EXERCISE PROMPT
Tally the lines below that contain "will". The number is the whole answer.
═════ MATERIAL FOR THE TASK ═════
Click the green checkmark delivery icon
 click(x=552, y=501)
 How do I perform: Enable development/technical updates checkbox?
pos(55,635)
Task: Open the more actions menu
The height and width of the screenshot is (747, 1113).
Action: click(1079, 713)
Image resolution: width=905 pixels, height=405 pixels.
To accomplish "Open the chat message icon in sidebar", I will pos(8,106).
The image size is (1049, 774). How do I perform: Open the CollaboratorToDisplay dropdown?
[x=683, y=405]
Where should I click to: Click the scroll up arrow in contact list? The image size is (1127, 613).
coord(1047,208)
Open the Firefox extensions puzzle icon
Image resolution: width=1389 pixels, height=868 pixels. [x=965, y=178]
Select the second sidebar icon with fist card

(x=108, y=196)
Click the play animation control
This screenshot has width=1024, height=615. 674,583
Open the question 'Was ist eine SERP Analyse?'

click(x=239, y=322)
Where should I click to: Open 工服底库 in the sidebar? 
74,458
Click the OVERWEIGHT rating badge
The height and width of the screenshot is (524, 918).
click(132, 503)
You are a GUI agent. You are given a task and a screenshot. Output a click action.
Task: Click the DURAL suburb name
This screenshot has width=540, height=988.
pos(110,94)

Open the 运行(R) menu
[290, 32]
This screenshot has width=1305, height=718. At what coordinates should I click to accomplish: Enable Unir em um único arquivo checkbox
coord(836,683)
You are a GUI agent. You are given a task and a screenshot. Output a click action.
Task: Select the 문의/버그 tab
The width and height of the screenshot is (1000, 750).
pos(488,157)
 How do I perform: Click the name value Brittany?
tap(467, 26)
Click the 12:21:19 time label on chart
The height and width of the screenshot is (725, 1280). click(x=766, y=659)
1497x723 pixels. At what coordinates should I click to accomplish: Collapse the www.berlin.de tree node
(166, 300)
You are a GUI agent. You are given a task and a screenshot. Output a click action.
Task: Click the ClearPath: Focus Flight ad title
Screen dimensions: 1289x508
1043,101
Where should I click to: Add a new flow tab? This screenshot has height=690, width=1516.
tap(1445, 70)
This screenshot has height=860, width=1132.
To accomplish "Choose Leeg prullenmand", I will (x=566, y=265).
═════
SOLVED EXERCISE
2